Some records
※ ※ ※

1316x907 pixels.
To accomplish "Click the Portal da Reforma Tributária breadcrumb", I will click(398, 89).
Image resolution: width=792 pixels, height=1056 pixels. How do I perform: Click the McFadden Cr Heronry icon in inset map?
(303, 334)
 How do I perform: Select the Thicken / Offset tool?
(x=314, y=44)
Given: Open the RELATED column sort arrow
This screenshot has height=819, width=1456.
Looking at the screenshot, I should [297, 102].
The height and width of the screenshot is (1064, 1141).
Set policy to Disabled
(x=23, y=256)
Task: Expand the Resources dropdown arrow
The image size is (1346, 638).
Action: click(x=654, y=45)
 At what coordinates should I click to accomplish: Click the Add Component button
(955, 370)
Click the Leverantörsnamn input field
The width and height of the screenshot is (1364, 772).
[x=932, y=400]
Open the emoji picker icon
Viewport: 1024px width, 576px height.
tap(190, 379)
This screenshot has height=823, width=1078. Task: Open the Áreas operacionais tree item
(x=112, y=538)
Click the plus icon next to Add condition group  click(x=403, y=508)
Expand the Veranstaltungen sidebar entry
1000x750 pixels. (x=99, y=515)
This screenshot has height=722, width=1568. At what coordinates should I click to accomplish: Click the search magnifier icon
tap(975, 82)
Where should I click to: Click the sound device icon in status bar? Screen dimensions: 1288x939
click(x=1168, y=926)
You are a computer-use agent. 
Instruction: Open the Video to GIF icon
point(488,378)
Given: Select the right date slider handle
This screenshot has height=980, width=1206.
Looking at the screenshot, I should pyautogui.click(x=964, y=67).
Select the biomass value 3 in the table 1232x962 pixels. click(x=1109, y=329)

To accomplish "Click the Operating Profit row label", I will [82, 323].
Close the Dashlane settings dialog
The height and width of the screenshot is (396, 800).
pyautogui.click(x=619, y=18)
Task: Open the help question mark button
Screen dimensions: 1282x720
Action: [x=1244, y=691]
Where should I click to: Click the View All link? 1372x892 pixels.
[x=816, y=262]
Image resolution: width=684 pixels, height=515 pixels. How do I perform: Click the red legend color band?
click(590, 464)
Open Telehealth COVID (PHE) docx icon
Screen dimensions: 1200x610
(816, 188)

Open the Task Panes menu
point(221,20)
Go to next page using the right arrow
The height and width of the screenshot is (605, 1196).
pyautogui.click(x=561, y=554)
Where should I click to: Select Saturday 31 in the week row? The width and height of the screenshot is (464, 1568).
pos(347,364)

※ ※ ※

Description of the task | Copy out all of the data above line for line, with nothing left out or changed.

Expected output |
1316x907 pixels.
To accomplish "Click the Portal da Reforma Tributária breadcrumb", I will click(398, 89).
Image resolution: width=792 pixels, height=1056 pixels. How do I perform: Click the McFadden Cr Heronry icon in inset map?
(303, 334)
 How do I perform: Select the Thicken / Offset tool?
(x=314, y=44)
Given: Open the RELATED column sort arrow
This screenshot has height=819, width=1456.
Looking at the screenshot, I should [297, 102].
The height and width of the screenshot is (1064, 1141).
Set policy to Disabled
(x=23, y=256)
Task: Expand the Resources dropdown arrow
The image size is (1346, 638).
Action: click(x=654, y=45)
 At what coordinates should I click to accomplish: Click the Add Component button
(955, 370)
Click the Leverantörsnamn input field
The width and height of the screenshot is (1364, 772).
[x=932, y=400]
Open the emoji picker icon
Viewport: 1024px width, 576px height.
tap(190, 379)
This screenshot has height=823, width=1078. Task: Open the Áreas operacionais tree item
(x=112, y=538)
Click the plus icon next to Add condition group  click(x=403, y=508)
Expand the Veranstaltungen sidebar entry
1000x750 pixels. (x=99, y=515)
This screenshot has height=722, width=1568. At what coordinates should I click to accomplish: Click the search magnifier icon
tap(975, 82)
Where should I click to: Click the sound device icon in status bar? Screen dimensions: 1288x939
click(x=1168, y=926)
You are a computer-use agent. 
Instruction: Open the Video to GIF icon
point(488,378)
Given: Select the right date slider handle
This screenshot has height=980, width=1206.
Looking at the screenshot, I should pyautogui.click(x=964, y=67).
Select the biomass value 3 in the table 1232x962 pixels. click(x=1109, y=329)

To accomplish "Click the Operating Profit row label", I will [82, 323].
Close the Dashlane settings dialog
The height and width of the screenshot is (396, 800).
pyautogui.click(x=619, y=18)
Task: Open the help question mark button
Screen dimensions: 1282x720
Action: [x=1244, y=691]
Where should I click to: Click the View All link? 1372x892 pixels.
[x=816, y=262]
Image resolution: width=684 pixels, height=515 pixels. How do I perform: Click the red legend color band?
click(590, 464)
Open Telehealth COVID (PHE) docx icon
Screen dimensions: 1200x610
(816, 188)

Open the Task Panes menu
point(221,20)
Go to next page using the right arrow
The height and width of the screenshot is (605, 1196).
pyautogui.click(x=561, y=554)
Where should I click to: Select Saturday 31 in the week row? The width and height of the screenshot is (464, 1568).
pos(347,364)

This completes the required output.